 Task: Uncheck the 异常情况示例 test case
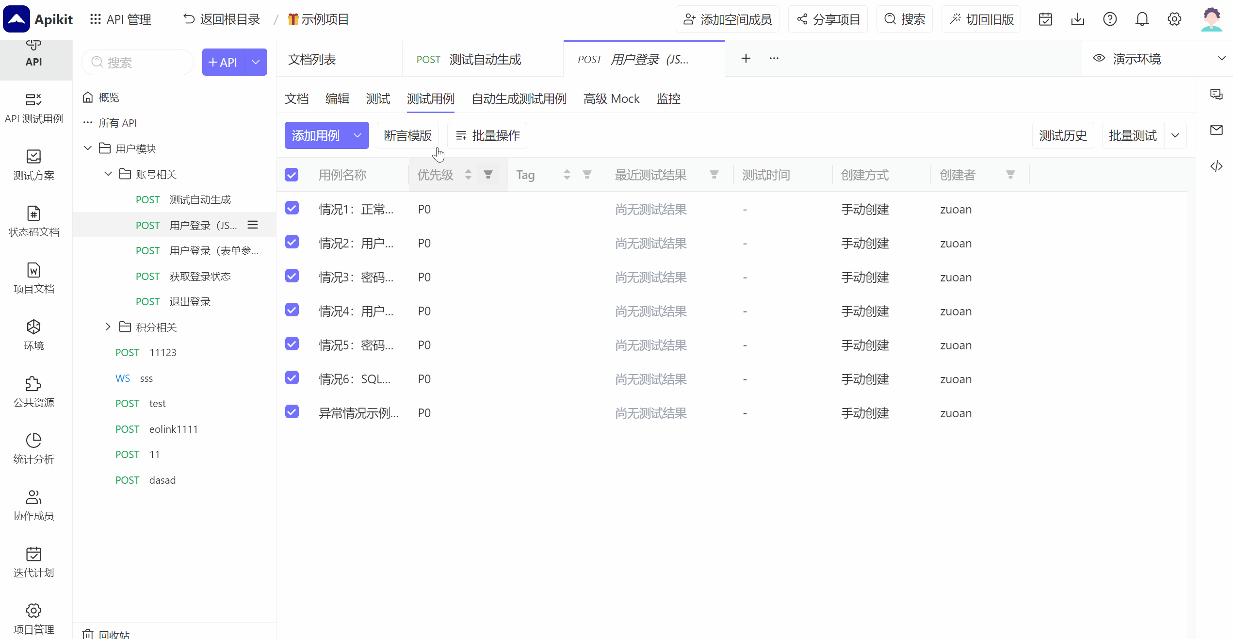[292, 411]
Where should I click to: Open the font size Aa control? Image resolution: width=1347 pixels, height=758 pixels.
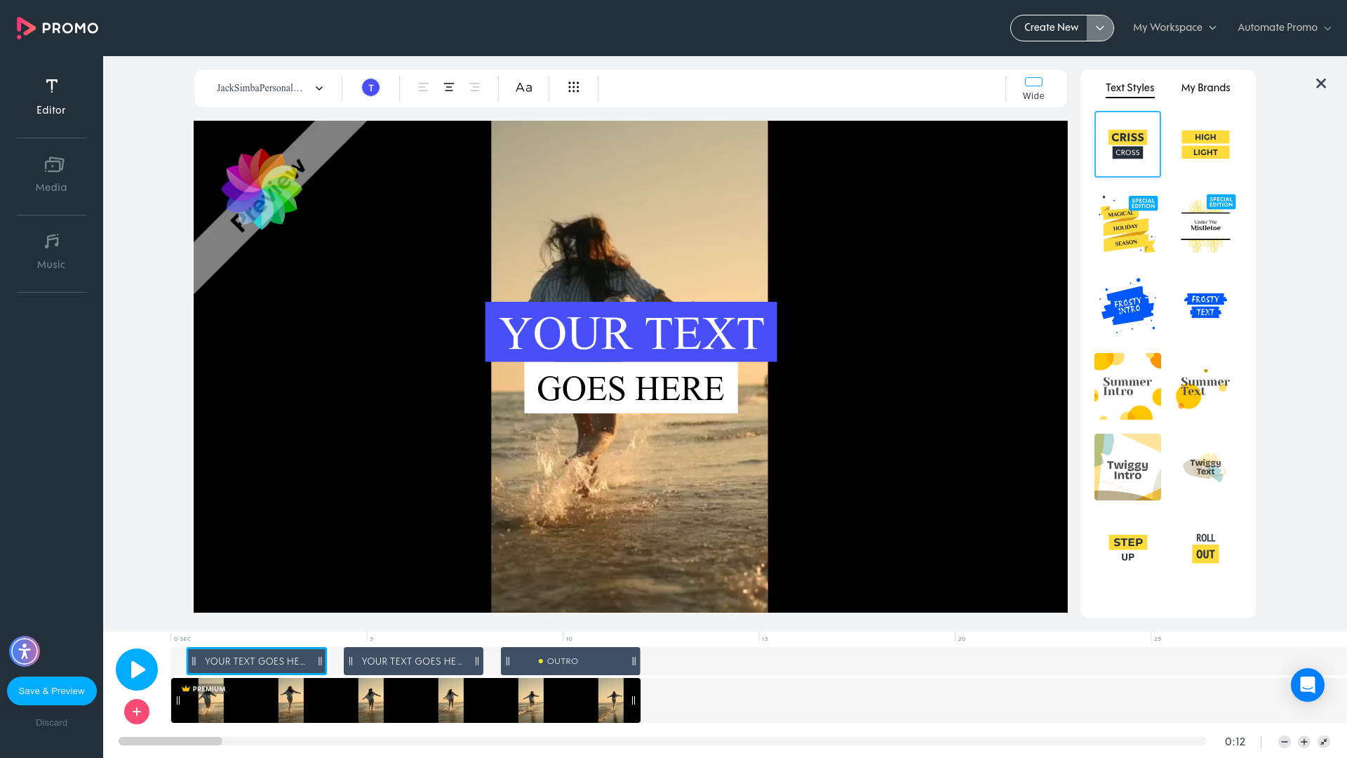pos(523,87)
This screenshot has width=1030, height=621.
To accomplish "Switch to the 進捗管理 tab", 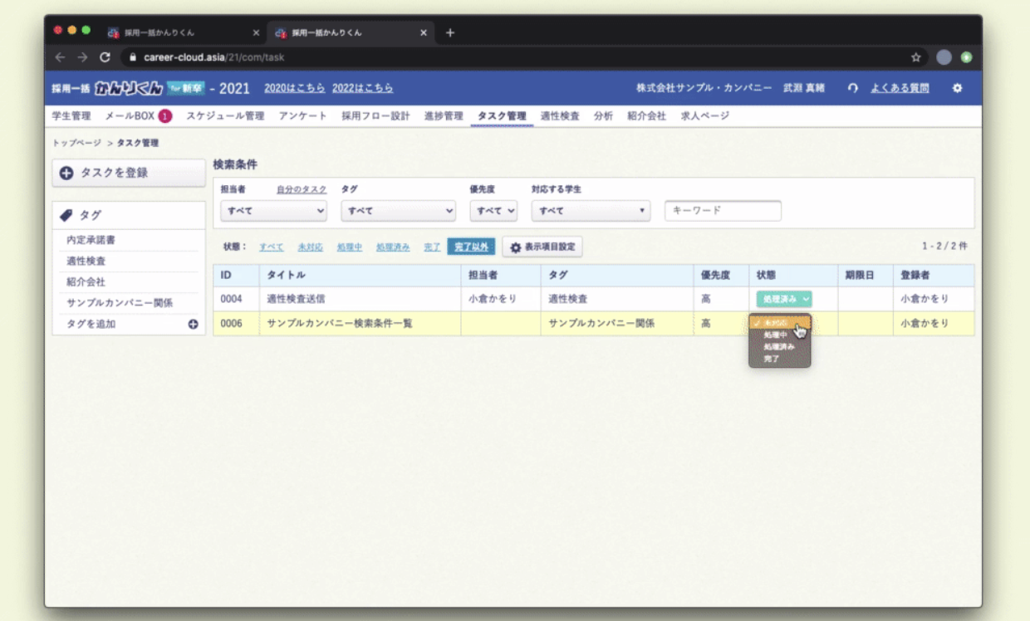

WHAT YOU SHOULD DO ▸ Reproduce the material verbatim, from the line with "Where should I" through the end of the material. Leave the pictures out.

RESULT OF THE EXERCISE ▸
Where should I click to: Open the font size Aa control? Image resolution: width=1347 pixels, height=758 pixels.
pos(523,87)
This screenshot has width=1030, height=621.
To accomplish "Switch to the 進捗管理 tab", 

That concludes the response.